Caveat: n = 6 per CPF subset is unchanged from AN-075. The split is still underpowered. AN-076 says only that the FE structure isn't hiding an M1-individual signal — it doesn't rule out M1-individual operating at some other relational unit (firm × marqueteiro, statistician × candidate, cross-cycle).
Follow-ups
All-routes repeat-vs-singleton decomposition (extension, already on todo from AN-075): apply the AN-075/76 split to committee (n=359), party (n=32), party-name (n=117). Much more sample. If singleton β << repeat β on the larger routes, the M1-individual mechanism is real but the CPF cell was just too thin to detect. If βs stay route-uniform across all routes, the strategic-stake-by-sponsor-architecture reading generalizes. Suggested script:
source/analysis/an-NNN-all-routes-repeat-singleton.py.Diagnose why repeat-CPF-dyad candidates have higher baseline errors (puzzle): the AN-076 result implies that candidates who appear in repeat-CPF dyads have higher baseline error rates across all polls (otherwise candidate FE wouldn't absorb the +20.2 vs +3.5 raw gap). Why? Possibly these candidates are in races where polling is harder (informal informal sector, high mobility, hard-to-reach voters). Possibly they're candidates whose campaign committees are unusually disorganized. Not load-bearing for the headline, but worth a one-page profile of the seven candidates appearing in CPF repeat dyads vs the singleton candidates. ~30 min.

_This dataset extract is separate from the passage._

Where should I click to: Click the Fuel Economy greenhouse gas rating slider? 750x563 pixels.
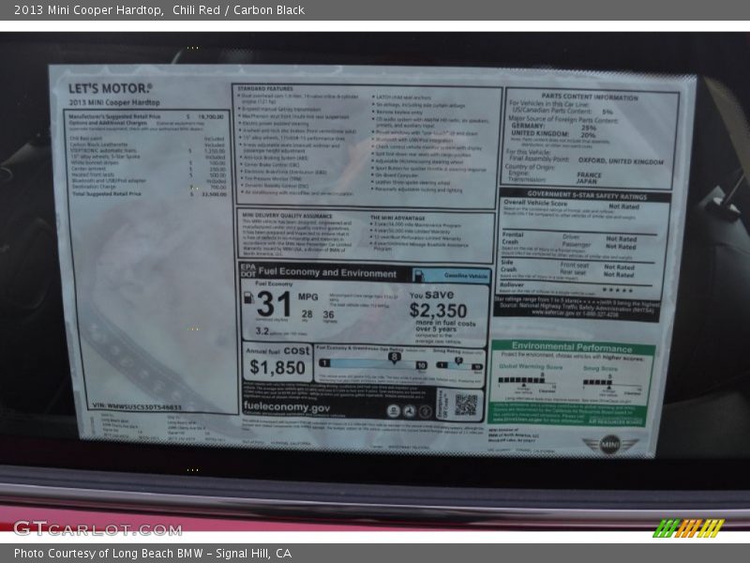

Joint write-up of AN-073 / AN-074 / AN-075 / AN-076 in the enforcement-puzzle doc (extension): the four-iteration arc converges on a specific reading (partisan M1/M3 out; CPF route carries the slant; relational structure exists at repeat-dyad layer but is not slant-carrying; strategic stake leads). The doc currently records each iteration's update; worth a section that knits them. Not an analysis follow-up.